■ WRITTEN INSTRUCTION: In the article on Israeli public opinion below, which leading PLO figures are named as having been assassinated?

··· TEXT TO READ

Friday 29th of August 2025 Sahafi.jo | Ammanxchange.com
  • Last Update
    26-Aug-2025

Going Back to Israeli Public Opinion... - By Hazem Saghieh, Asharq Al-Awsat

 

 

Only a few of Yasser Arafat’s ideas were sound. One example of these rare beneficial convictions is that winning over a substantial segment of the Israeli public opinion was crucial. Although the current state of affairs does not help us make it, this claim deserves to be reaffirmed once, twice, and even twenty times.
 
Given the disparity between their military capacities and those of the Jewish state, as well as the nature of the latter's society and its relations with influential Western powers (especially the United States), the Palestinians cannot achieve any of their goals without successfully appealing to the Israeli public - or to a substantial segment of it. The fact that the end of “liberation from abroad,” which showed itself to be an unviable and bloody endeavor - first in Jordan (in 1970) and then in Lebanon (in 1975) - pushes in the same direction.
 
In fairness, this Arafatist vision turned the Palestine Liberation Organization (PLO) into a target and led to the assassination of leading PLO figures, such as Said Hamami, Izzedine Kalak, and Issam Sartawi. The opponents of peace, in Baathist Damascus and Baghdad, as well as in Khomeini's Tehran and Gaddafi's Tripoli, fought the PLO because they had a different vision: a war of existence, not borders; a war of all against all, yesterday, today, and every day. As we are well aware, these opponents of his, with help from their frenemies in Israel, succeeded in their effort to sabotage the Oslo peace process that Arafat's vision had created.
 
Since the October 7 attack and the war it precipitated, things have taken a drastic turn for the worse. One of the most notable repercussions is that the Israeli public has ruled out any and every political engagement with Palestinians, whose horrific suffering no longer resonates with Israeli society on a human and moral level. Accordingly, one of this attack’s "virtues" is that it turned the war of all against all into reality that has been manifested in the strong mercilessly gnawing at the weak.
 
However, the burning question that the Palestinians cannot afford to postpone or ignore remains: How can we get Israeli public opinion to look like it did in the early 1990s, especially since the imbalance of power has reached astronomical levels since then?
 
Today, one gets a sense that the notion of addressing this public, and aspiring to change its opinion, has been revalorized. This inclination, however, remains timid and hesitant, and its hesitance and timidity has been magnified by the Israeli army’s perpetuation of its genocide of Gaza and its displacement of the Strip's population or the recent project to divide the West Bank, to say nothing about Netanyahu flirting with the slogan "Greater Israel."
 
It is crucial to build on the moral defeats that the Jewish state has suffered and continues to suffer as it sweeps from one military victory to another. Every day, larger numbers of Israelis come to the view that the course taken by Benjamin Netanyahu and his coalition is turning Israel into a repugnant country and a sick society that is becoming less safe and increasingly isolated, the more brutal its actions become and the more victories its army accumulates.

······
··· COLLECTED MATERIAL

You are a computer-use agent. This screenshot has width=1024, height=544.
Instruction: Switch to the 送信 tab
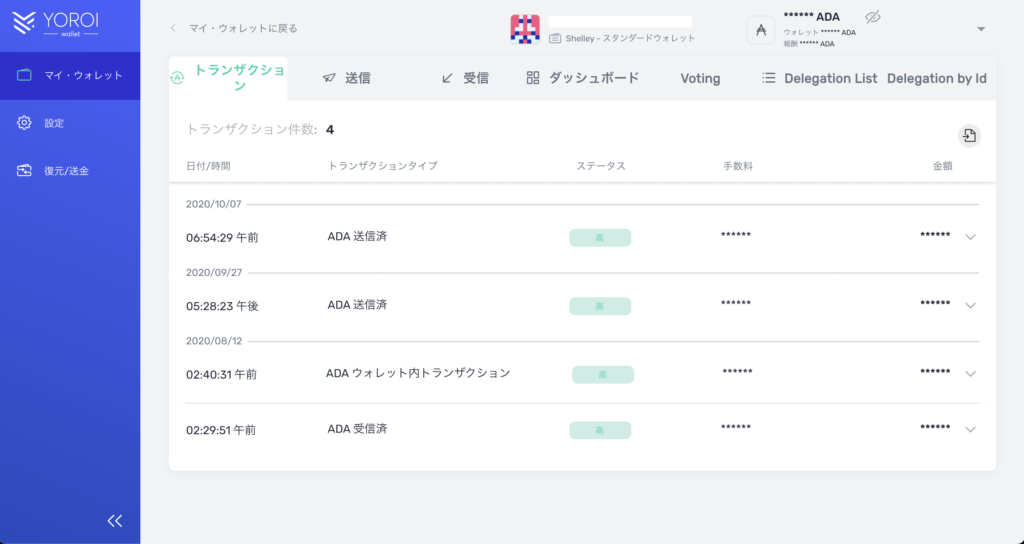346,78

······

■ EXPECTED ANSWER: Said Hamami, Izzedine Kalak, and Issam Sartawi.